● Dataset entries:
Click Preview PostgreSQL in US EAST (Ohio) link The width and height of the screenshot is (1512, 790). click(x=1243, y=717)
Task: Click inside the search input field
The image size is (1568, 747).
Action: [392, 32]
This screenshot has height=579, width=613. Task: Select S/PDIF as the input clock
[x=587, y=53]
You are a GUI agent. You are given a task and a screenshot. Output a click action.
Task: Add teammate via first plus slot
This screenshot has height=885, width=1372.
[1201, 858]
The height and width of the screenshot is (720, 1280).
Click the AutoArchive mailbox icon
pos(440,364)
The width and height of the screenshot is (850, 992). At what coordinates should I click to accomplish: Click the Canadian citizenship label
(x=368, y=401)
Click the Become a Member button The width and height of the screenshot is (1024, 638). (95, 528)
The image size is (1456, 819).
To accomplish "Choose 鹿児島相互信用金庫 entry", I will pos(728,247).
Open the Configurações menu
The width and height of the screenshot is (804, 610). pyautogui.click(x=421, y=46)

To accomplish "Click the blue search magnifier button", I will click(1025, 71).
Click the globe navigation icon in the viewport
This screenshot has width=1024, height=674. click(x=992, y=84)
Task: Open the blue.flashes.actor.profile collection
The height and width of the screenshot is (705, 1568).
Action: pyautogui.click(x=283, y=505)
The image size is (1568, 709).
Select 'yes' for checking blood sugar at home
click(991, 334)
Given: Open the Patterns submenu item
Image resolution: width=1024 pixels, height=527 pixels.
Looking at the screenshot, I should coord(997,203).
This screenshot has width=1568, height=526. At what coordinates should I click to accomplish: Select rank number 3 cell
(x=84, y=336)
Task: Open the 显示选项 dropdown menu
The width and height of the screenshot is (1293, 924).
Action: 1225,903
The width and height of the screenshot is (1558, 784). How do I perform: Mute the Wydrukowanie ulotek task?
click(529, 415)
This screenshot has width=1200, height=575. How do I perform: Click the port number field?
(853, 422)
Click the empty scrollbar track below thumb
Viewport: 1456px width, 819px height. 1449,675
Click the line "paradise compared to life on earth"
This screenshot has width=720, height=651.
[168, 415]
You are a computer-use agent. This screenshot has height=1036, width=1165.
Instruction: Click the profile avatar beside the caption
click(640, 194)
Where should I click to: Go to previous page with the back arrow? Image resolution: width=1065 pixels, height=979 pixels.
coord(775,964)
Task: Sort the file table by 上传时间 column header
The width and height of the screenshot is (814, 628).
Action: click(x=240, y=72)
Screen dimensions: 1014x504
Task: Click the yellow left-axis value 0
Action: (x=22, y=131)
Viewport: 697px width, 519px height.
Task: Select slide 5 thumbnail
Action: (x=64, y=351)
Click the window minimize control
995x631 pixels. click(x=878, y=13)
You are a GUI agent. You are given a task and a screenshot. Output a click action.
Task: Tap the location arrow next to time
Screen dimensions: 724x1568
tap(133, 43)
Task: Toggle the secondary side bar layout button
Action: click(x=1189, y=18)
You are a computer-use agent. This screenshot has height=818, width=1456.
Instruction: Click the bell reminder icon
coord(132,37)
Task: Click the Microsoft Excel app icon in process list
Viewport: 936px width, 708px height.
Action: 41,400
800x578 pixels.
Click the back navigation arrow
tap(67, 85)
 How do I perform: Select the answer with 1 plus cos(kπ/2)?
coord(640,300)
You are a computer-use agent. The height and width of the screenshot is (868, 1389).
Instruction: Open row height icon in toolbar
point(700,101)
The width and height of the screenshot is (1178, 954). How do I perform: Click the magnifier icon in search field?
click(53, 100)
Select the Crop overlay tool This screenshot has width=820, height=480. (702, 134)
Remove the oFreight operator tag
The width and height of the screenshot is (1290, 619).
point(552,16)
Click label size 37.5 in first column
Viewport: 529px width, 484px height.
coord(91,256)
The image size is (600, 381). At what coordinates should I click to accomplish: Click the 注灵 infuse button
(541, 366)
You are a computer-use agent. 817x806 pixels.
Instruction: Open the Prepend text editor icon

● Goal: Return every item above verbatim, keeping each line and its order unchanged.

● Exercise answer:
Click Preview PostgreSQL in US EAST (Ohio) link The width and height of the screenshot is (1512, 790). click(x=1243, y=717)
Task: Click inside the search input field
The image size is (1568, 747).
Action: [392, 32]
This screenshot has height=579, width=613. Task: Select S/PDIF as the input clock
[x=587, y=53]
You are a GUI agent. You are given a task and a screenshot. Output a click action.
Task: Add teammate via first plus slot
This screenshot has height=885, width=1372.
[1201, 858]
The height and width of the screenshot is (720, 1280).
Click the AutoArchive mailbox icon
pos(440,364)
The width and height of the screenshot is (850, 992). At what coordinates should I click to accomplish: Click the Canadian citizenship label
(x=368, y=401)
Click the Become a Member button The width and height of the screenshot is (1024, 638). (95, 528)
The image size is (1456, 819).
To accomplish "Choose 鹿児島相互信用金庫 entry", I will pos(728,247).
Open the Configurações menu
The width and height of the screenshot is (804, 610). pyautogui.click(x=421, y=46)

To accomplish "Click the blue search magnifier button", I will click(1025, 71).
Click the globe navigation icon in the viewport
This screenshot has width=1024, height=674. click(x=992, y=84)
Task: Open the blue.flashes.actor.profile collection
The height and width of the screenshot is (705, 1568).
Action: pyautogui.click(x=283, y=505)
The image size is (1568, 709).
Select 'yes' for checking blood sugar at home
click(991, 334)
Given: Open the Patterns submenu item
Image resolution: width=1024 pixels, height=527 pixels.
Looking at the screenshot, I should coord(997,203).
This screenshot has width=1568, height=526. At what coordinates should I click to accomplish: Select rank number 3 cell
(x=84, y=336)
Task: Open the 显示选项 dropdown menu
The width and height of the screenshot is (1293, 924).
Action: 1225,903
The width and height of the screenshot is (1558, 784). How do I perform: Mute the Wydrukowanie ulotek task?
click(529, 415)
This screenshot has width=1200, height=575. How do I perform: Click the port number field?
(853, 422)
Click the empty scrollbar track below thumb
Viewport: 1456px width, 819px height. 1449,675
Click the line "paradise compared to life on earth"
This screenshot has width=720, height=651.
[168, 415]
You are a computer-use agent. This screenshot has height=1036, width=1165.
Instruction: Click the profile avatar beside the caption
click(640, 194)
Where should I click to: Go to previous page with the back arrow? Image resolution: width=1065 pixels, height=979 pixels.
coord(775,964)
Task: Sort the file table by 上传时间 column header
The width and height of the screenshot is (814, 628).
Action: click(x=240, y=72)
Screen dimensions: 1014x504
Task: Click the yellow left-axis value 0
Action: (x=22, y=131)
Viewport: 697px width, 519px height.
Task: Select slide 5 thumbnail
Action: (x=64, y=351)
Click the window minimize control
995x631 pixels. click(x=878, y=13)
You are a GUI agent. You are given a task and a screenshot. Output a click action.
Task: Tap the location arrow next to time
Screen dimensions: 724x1568
tap(133, 43)
Task: Toggle the secondary side bar layout button
Action: click(x=1189, y=18)
You are a computer-use agent. This screenshot has height=818, width=1456.
Instruction: Click the bell reminder icon
coord(132,37)
Task: Click the Microsoft Excel app icon in process list
Viewport: 936px width, 708px height.
Action: 41,400
800x578 pixels.
Click the back navigation arrow
tap(67, 85)
 How do I perform: Select the answer with 1 plus cos(kπ/2)?
coord(640,300)
You are a computer-use agent. The height and width of the screenshot is (868, 1389).
Instruction: Open row height icon in toolbar
point(700,101)
The width and height of the screenshot is (1178, 954). How do I perform: Click the magnifier icon in search field?
click(53, 100)
Select the Crop overlay tool This screenshot has width=820, height=480. (702, 134)
Remove the oFreight operator tag
The width and height of the screenshot is (1290, 619).
point(552,16)
Click label size 37.5 in first column
Viewport: 529px width, 484px height.
coord(91,256)
The image size is (600, 381). At what coordinates should I click to accomplish: Click the 注灵 infuse button
(541, 366)
You are a computer-use agent. 817x806 pixels.
Instruction: Open the Prepend text editor icon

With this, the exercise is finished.